Le Génie Colérique et son Saint Paul
Dans les salons enfumés du Paris de 1844, une alliance se forgea, qui hanterait le XXe siècle. Karl Marx, le « Maure » à la barbe aussi sauvage que son esprit, rencontra Friedrich Engels, le fils audacieux d'un magnat du textile. Alors que Marx apportait la rigueur profonde et acharnée d'un bâtisseur de système, Engels offrait l'ampleur et la bouée financière qui maintint le « génie colérique » à flot durant ses années les plus désespérées de persécution d'État.

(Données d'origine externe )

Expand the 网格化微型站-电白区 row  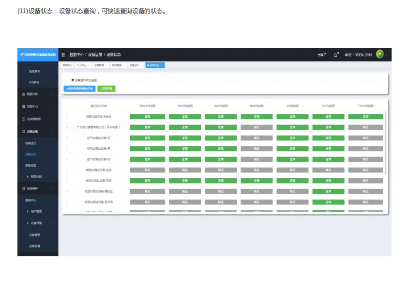click(x=67, y=117)
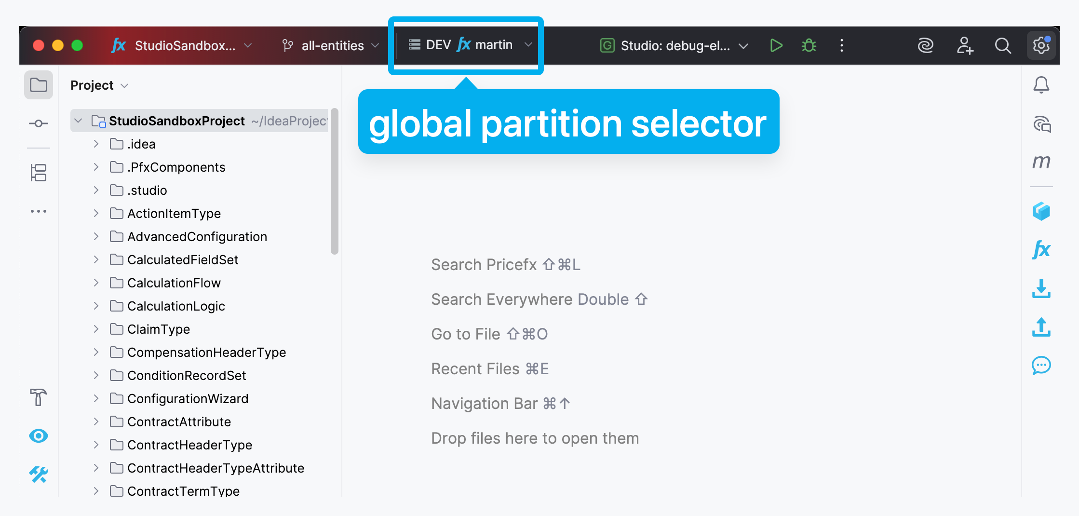Open the StudioSandbox project menu
This screenshot has height=516, width=1079.
point(182,46)
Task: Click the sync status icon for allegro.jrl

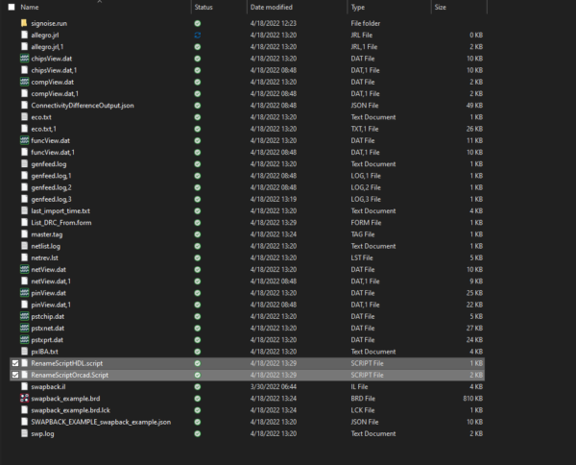Action: [197, 35]
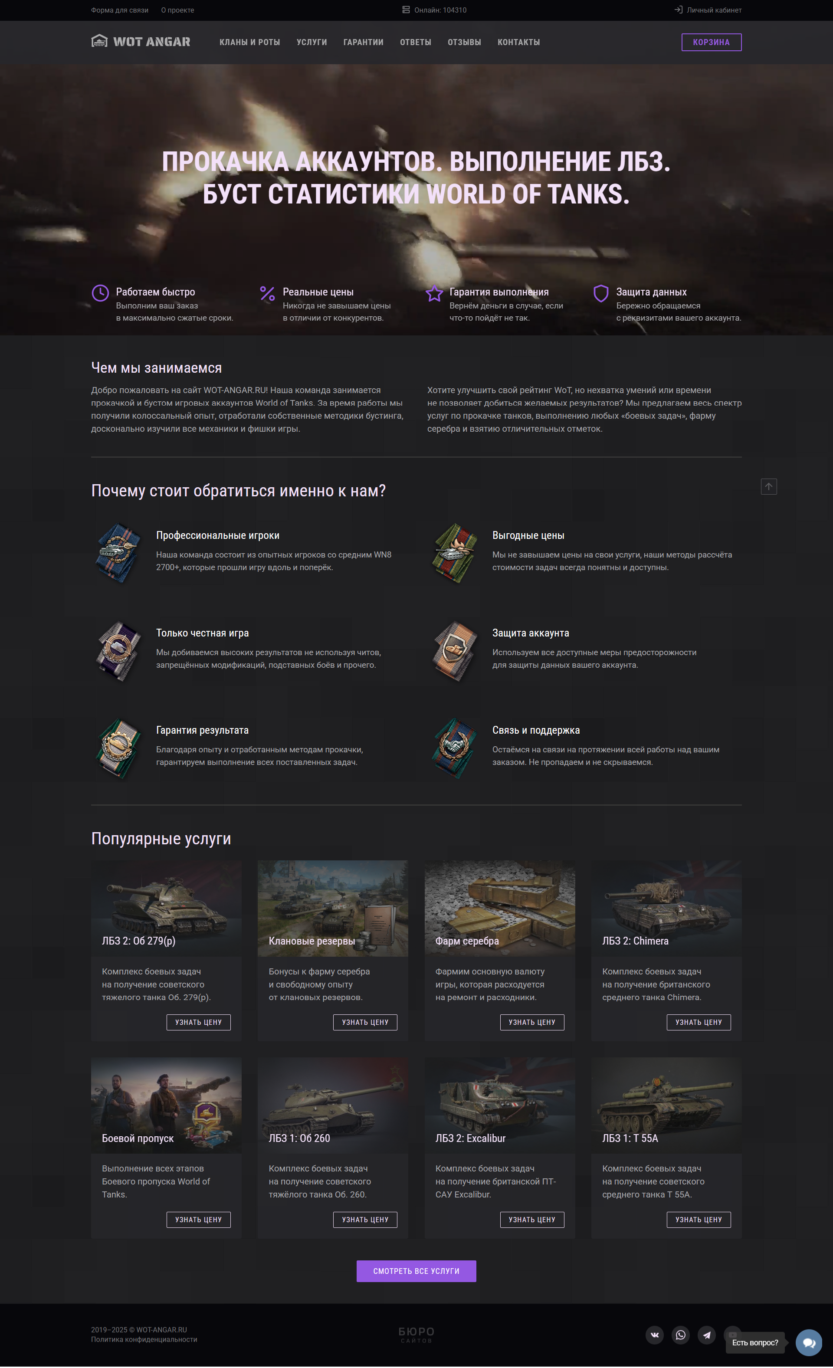Click the handshake medal for Связь и поддержка
Image resolution: width=833 pixels, height=1368 pixels.
pos(455,749)
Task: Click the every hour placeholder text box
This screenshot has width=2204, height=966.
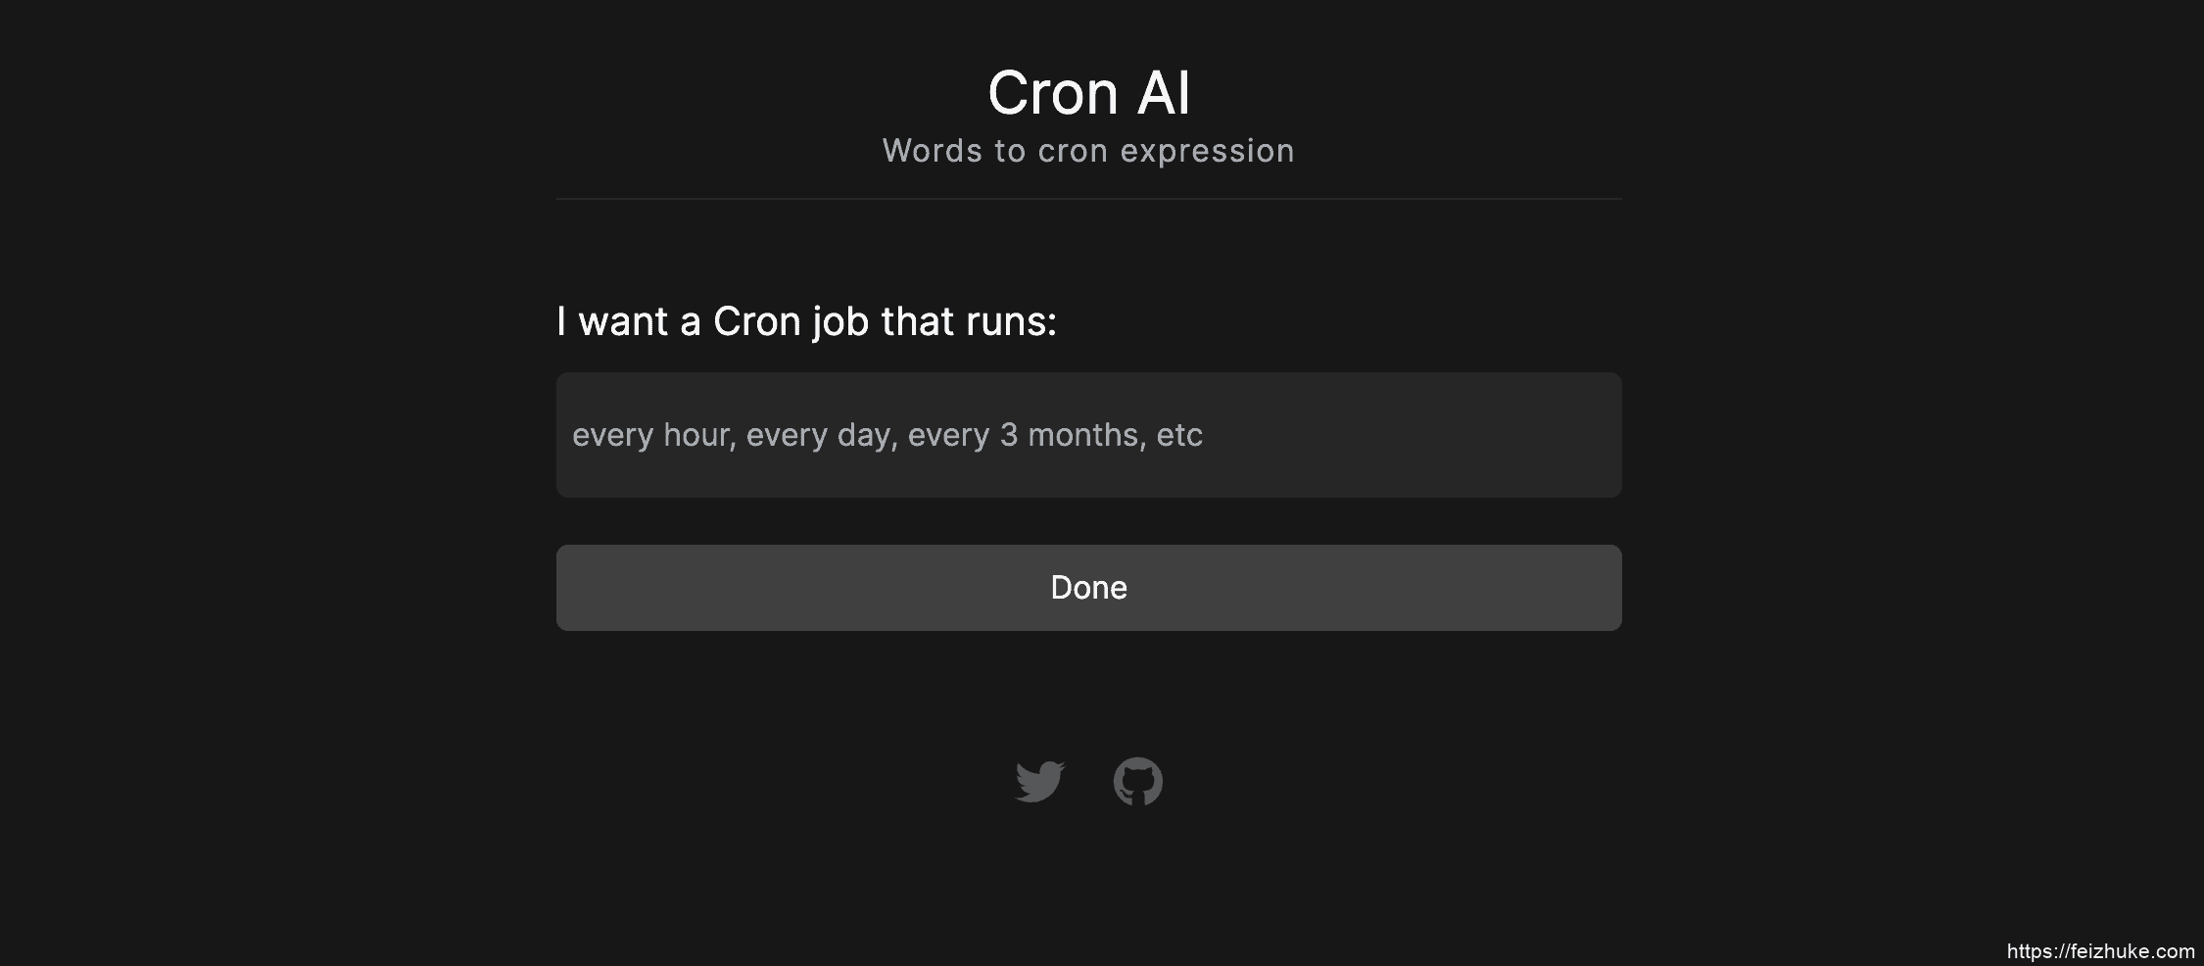Action: point(1088,434)
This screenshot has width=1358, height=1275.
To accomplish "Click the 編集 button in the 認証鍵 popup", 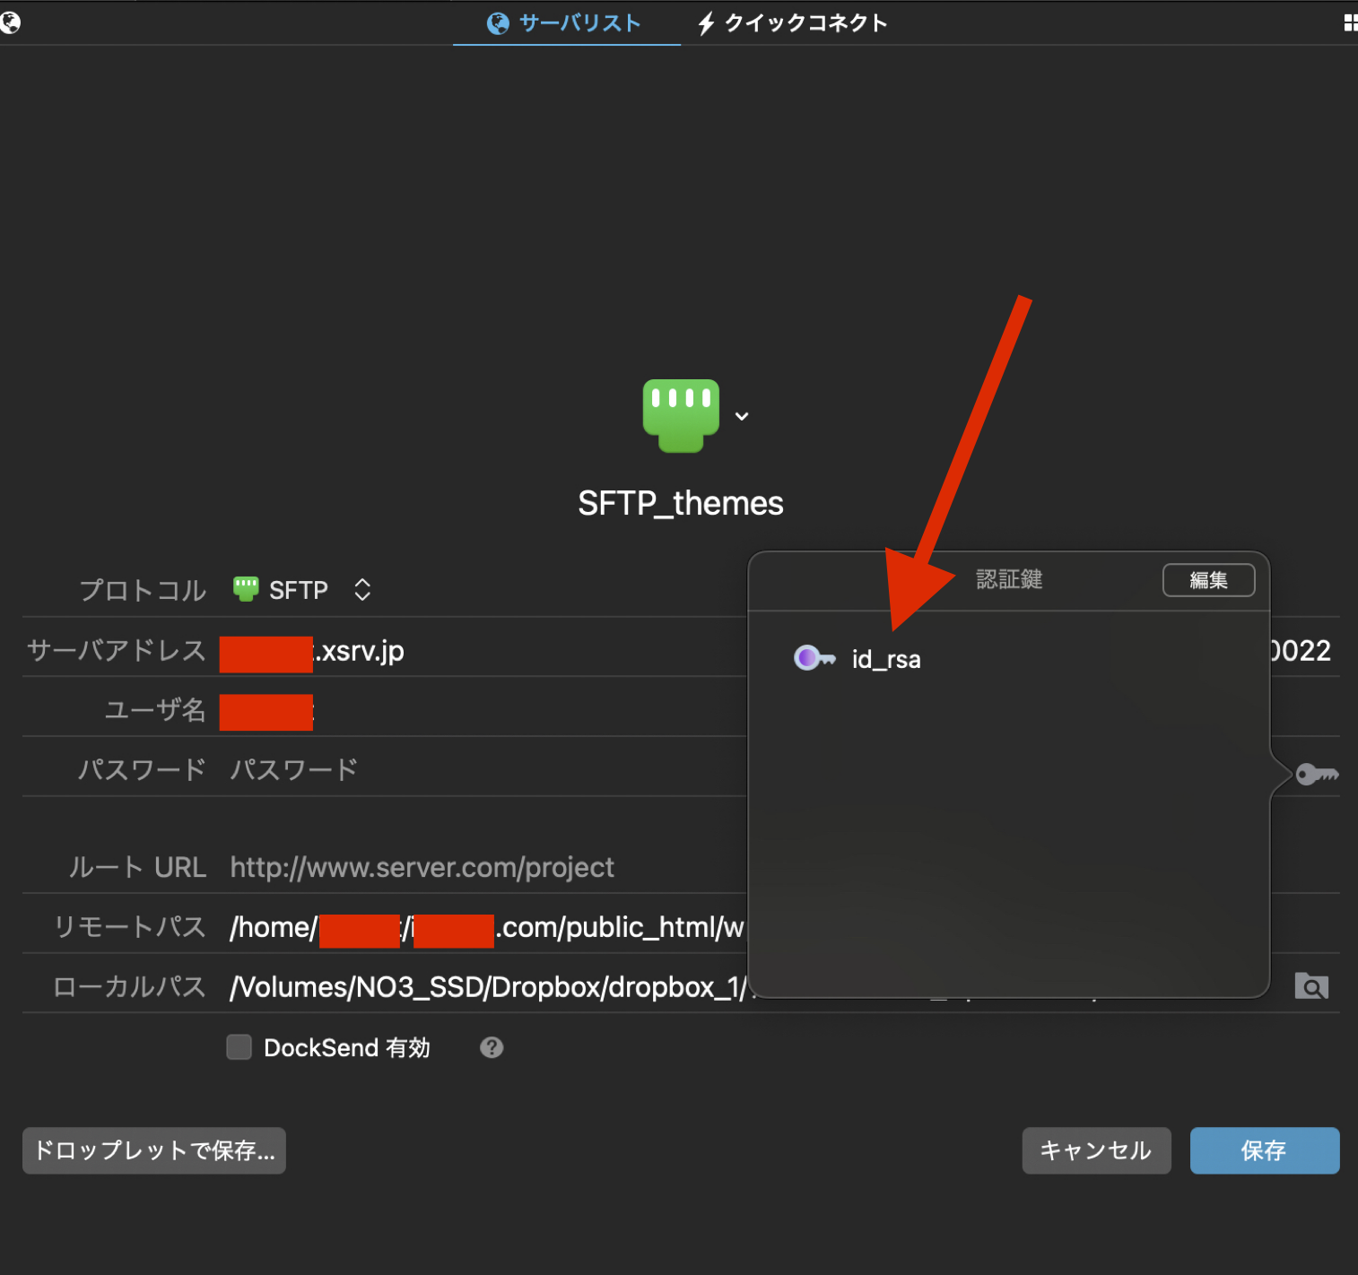I will (x=1207, y=580).
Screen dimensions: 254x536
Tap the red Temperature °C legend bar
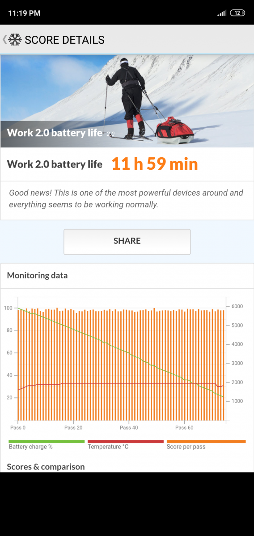(126, 441)
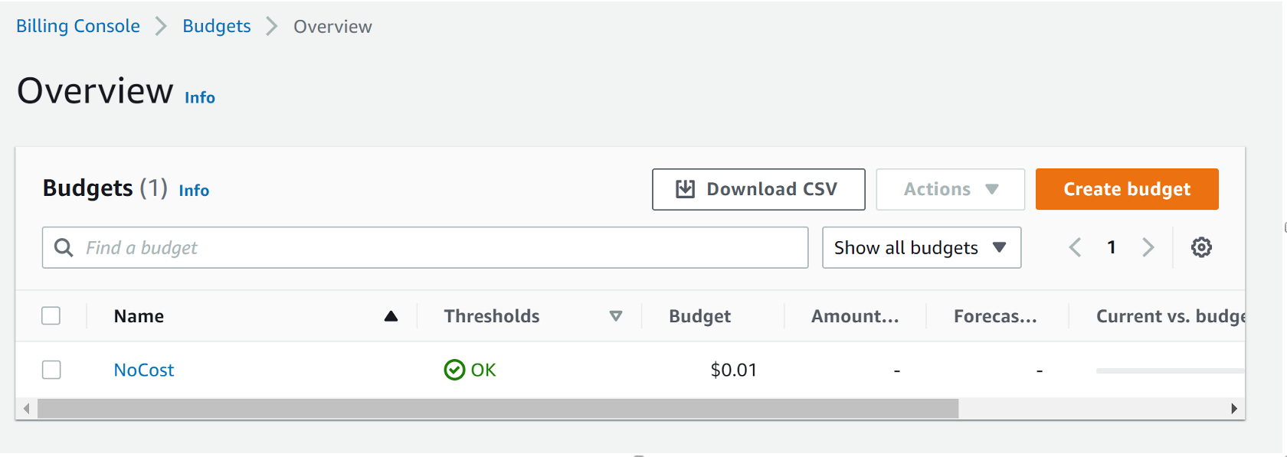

Un Programme Écrit pour l'Avenir
Commandé par la Ligue des Communistes, le Manifeste de 1848 n'était pas un appel à la sympathie, mais une annonce d'inéluctabilité historique. Il rejetait les chimères idéalistes du Socialisme Utopique, les remplaçant par une analyse froide de la lutte des classes. Marx et Engels voyaient le « spectre du communisme » non comme un fantôme à craindre, mais comme un avenir à construire.
Cependant, le Manifeste recelait un paradoxe latent. Il prédisait la chute inexorable de la bourgeoisie, mais ses auteurs étaient prêts à une longue gestation. Ils étaient prêts à attendre — mais peut-être pas les soixante-dix ans qu'il faudrait à leurs idées pour s'emparer de l'appareil d'un État Grande Puissance.